> CHALLENGE
Print verbatim the lines of the listing below, from the line containing "You are a computer-use agent. Screen dimensions: 895x507" through the line containing "tap(753, 59)", inclusive.

> RECORDS SUPPLIED
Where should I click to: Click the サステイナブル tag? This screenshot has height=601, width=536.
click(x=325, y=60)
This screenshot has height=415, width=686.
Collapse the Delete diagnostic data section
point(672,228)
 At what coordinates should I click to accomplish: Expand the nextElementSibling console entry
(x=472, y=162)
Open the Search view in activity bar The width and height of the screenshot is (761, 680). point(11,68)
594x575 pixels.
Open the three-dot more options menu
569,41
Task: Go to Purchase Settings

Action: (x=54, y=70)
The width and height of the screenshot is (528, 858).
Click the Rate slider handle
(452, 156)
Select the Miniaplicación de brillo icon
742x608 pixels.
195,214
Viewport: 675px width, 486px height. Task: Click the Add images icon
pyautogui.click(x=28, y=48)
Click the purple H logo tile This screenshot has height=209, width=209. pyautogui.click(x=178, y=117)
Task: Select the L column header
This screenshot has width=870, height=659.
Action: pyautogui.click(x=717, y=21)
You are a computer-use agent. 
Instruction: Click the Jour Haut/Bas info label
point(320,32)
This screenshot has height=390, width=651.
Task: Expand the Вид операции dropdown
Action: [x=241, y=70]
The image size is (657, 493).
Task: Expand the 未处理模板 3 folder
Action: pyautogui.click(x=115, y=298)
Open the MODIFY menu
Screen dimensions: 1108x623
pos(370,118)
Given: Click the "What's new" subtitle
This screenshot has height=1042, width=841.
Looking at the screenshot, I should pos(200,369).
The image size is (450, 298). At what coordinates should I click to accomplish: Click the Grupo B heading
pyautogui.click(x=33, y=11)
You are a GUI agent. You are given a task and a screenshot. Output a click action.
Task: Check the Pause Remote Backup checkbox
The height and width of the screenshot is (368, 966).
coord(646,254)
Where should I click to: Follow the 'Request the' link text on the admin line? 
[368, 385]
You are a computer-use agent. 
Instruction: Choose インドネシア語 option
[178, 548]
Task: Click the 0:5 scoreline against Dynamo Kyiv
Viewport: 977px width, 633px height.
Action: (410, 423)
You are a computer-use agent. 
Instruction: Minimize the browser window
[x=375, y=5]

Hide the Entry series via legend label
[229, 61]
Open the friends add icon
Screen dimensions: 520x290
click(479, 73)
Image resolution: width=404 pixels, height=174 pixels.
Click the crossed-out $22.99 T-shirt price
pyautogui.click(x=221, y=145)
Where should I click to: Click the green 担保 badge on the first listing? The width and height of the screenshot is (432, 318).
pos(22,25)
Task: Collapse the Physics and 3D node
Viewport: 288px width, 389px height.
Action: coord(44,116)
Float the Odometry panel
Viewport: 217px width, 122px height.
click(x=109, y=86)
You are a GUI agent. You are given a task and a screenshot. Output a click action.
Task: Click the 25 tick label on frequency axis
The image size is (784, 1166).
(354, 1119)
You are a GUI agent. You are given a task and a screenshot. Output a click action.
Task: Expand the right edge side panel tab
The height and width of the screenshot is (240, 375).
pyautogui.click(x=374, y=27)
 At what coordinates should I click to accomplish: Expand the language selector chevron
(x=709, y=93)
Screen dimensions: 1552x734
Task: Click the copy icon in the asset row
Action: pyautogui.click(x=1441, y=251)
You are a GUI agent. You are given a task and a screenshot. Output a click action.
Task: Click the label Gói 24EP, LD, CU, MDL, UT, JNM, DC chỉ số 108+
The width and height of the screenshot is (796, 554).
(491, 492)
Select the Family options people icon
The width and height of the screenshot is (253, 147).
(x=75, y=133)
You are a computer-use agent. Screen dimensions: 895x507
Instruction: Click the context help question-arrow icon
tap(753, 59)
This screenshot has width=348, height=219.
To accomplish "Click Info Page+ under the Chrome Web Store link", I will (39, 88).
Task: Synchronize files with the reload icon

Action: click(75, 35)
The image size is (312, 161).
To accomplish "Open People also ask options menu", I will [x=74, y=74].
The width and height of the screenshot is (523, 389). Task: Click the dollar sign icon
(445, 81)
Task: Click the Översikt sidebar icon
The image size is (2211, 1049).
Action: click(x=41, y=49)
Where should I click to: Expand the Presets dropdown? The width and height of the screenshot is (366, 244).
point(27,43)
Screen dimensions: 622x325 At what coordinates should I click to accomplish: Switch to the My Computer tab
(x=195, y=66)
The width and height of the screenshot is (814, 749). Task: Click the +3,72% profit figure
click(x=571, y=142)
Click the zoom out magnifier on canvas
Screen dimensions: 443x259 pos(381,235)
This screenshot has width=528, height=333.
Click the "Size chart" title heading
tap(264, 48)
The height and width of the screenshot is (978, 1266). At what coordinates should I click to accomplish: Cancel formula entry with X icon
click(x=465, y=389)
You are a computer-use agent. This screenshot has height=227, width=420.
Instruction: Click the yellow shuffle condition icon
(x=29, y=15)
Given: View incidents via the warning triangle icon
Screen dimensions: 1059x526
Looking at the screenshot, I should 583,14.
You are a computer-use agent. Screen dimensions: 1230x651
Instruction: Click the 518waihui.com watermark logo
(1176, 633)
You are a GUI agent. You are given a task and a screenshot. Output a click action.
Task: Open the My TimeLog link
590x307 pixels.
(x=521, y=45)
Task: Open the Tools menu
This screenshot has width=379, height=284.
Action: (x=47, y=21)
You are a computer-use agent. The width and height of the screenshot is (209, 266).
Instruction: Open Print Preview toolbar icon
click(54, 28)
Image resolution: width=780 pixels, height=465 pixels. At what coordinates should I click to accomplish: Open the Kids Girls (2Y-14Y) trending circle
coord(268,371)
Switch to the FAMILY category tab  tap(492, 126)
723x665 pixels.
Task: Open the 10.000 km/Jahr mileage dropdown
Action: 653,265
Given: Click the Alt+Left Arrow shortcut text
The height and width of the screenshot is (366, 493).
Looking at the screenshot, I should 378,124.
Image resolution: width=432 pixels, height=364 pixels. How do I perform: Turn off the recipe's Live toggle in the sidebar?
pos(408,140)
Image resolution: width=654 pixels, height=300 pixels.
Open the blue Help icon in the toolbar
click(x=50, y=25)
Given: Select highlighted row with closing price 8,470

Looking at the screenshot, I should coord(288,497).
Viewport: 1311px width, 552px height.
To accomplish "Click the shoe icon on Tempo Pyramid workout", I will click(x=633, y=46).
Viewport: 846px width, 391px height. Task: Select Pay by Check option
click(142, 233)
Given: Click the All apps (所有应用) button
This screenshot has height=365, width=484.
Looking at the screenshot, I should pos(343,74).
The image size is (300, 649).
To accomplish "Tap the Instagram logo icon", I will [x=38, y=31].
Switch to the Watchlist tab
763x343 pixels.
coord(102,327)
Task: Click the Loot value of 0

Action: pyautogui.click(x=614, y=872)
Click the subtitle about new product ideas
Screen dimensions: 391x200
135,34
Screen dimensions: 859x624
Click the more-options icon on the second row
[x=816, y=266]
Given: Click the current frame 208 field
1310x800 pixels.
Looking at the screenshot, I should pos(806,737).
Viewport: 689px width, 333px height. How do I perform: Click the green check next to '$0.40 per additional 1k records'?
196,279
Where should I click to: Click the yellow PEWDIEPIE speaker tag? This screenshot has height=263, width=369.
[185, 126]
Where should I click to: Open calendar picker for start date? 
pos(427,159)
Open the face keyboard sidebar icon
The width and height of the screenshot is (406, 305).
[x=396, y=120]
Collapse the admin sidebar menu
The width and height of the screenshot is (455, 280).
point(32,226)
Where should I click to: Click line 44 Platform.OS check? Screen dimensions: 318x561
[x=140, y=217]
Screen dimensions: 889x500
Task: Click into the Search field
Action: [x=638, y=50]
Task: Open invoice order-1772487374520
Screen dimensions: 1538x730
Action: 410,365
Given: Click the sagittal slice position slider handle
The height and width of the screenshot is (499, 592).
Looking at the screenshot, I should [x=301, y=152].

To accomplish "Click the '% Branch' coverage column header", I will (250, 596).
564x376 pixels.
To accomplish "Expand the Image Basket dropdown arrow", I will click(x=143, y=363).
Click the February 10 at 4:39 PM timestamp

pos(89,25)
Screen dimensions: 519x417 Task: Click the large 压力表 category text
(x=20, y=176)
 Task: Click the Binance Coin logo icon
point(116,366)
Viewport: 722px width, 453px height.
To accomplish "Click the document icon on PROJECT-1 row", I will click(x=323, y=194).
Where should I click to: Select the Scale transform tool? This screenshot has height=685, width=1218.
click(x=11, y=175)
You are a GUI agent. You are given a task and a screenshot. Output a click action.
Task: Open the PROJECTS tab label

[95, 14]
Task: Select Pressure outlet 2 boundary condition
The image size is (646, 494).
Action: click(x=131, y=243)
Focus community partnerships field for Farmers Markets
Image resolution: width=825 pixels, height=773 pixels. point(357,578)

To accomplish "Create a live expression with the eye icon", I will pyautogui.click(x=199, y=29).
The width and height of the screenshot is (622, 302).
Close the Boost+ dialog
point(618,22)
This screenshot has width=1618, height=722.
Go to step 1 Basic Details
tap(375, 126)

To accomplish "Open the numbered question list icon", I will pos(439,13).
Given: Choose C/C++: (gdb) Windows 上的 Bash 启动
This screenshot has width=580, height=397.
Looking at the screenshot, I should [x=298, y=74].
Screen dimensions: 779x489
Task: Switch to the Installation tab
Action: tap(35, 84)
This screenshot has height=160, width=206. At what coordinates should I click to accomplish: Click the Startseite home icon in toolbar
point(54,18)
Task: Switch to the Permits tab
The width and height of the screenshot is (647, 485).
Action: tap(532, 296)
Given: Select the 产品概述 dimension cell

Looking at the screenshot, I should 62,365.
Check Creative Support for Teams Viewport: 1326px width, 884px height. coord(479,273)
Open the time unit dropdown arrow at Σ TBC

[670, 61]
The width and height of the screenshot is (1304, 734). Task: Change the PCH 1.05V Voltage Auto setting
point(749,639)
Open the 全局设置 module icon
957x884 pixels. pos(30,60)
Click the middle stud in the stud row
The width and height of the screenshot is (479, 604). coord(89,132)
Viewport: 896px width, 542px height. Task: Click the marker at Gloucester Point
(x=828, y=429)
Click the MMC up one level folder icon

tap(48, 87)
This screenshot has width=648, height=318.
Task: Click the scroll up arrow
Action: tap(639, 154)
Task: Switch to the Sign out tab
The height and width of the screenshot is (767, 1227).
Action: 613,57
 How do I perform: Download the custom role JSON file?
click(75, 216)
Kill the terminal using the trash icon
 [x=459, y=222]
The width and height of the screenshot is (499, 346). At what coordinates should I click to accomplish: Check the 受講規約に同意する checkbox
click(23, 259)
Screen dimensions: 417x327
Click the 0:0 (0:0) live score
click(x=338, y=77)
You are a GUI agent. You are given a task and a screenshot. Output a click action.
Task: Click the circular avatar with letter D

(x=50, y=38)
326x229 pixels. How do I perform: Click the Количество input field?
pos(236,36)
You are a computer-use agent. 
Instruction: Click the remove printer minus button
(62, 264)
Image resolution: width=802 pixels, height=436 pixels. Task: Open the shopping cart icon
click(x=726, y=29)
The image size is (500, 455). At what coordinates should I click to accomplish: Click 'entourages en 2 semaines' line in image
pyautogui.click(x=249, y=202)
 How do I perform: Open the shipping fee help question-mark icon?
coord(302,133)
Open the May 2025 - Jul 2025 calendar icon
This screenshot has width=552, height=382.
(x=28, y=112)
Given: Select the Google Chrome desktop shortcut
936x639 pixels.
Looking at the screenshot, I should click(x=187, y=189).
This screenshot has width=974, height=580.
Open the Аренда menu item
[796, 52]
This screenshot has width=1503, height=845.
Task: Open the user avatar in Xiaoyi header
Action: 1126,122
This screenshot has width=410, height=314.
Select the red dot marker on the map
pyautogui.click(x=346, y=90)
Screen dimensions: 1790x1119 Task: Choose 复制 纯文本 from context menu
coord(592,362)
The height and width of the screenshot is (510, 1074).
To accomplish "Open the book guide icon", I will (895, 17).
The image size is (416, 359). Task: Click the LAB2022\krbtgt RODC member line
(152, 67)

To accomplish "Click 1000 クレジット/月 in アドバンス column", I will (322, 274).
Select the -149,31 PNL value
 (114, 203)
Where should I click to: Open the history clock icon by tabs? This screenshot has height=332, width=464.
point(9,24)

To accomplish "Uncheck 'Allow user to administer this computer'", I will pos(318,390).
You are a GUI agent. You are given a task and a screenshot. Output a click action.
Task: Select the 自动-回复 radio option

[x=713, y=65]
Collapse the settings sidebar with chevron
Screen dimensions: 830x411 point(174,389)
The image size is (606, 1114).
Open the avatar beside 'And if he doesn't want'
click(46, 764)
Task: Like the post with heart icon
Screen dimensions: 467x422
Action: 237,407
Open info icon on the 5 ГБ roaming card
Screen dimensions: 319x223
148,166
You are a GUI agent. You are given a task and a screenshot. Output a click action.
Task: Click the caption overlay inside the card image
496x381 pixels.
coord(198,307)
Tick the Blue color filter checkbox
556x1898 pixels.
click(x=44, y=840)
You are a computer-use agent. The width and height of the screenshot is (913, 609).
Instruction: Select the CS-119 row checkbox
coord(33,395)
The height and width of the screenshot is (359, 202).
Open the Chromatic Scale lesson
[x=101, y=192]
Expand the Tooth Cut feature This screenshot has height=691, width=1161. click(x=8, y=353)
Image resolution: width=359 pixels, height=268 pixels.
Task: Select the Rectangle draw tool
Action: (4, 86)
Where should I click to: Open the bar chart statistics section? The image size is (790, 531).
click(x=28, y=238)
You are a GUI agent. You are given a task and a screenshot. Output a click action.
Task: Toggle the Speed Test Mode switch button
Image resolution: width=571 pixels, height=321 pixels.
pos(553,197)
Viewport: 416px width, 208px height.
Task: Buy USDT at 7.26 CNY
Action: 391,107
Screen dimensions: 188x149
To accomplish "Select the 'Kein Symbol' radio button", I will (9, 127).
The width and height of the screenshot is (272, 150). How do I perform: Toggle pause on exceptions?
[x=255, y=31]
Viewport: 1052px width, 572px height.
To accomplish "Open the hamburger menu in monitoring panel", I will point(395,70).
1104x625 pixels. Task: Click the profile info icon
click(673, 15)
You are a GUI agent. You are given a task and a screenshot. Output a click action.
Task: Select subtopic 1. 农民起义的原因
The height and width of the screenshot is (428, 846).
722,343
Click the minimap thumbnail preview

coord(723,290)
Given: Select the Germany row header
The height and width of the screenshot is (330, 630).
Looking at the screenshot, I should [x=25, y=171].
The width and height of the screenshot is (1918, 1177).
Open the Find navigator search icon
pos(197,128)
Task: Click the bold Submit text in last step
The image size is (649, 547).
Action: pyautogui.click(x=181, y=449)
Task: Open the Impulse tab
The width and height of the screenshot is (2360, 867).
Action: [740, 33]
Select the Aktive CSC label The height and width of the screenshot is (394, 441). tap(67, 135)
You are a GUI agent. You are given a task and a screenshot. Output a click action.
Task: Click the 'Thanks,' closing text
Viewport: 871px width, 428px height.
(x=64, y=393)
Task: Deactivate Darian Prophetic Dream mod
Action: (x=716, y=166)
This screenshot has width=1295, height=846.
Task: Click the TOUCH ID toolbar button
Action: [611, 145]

> WRITTEN RESPONSE
You are a computer-use agent. Screen dimensions: 895x507
Instruction: Click the context help question-arrow icon
tap(753, 59)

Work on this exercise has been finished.